- What this task involves
When you reach the records below, repeat each one exactly as written.

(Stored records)
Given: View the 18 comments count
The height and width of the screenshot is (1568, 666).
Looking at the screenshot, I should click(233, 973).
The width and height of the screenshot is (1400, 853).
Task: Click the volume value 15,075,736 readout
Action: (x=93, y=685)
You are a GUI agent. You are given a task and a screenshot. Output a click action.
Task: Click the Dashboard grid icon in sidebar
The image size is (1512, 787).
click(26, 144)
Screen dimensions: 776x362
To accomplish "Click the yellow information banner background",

- Written reply
Given: View the 18 comments count
The height and width of the screenshot is (1568, 666).
Looking at the screenshot, I should click(233, 973).
The width and height of the screenshot is (1400, 853).
Task: Click the volume value 15,075,736 readout
Action: (x=93, y=685)
You are a GUI agent. You are given a task and a screenshot. Output a click action.
Task: Click the Dashboard grid icon in sidebar
The image size is (1512, 787).
click(26, 144)
Screen dimensions: 776x362
To accomplish "Click the yellow information banner background",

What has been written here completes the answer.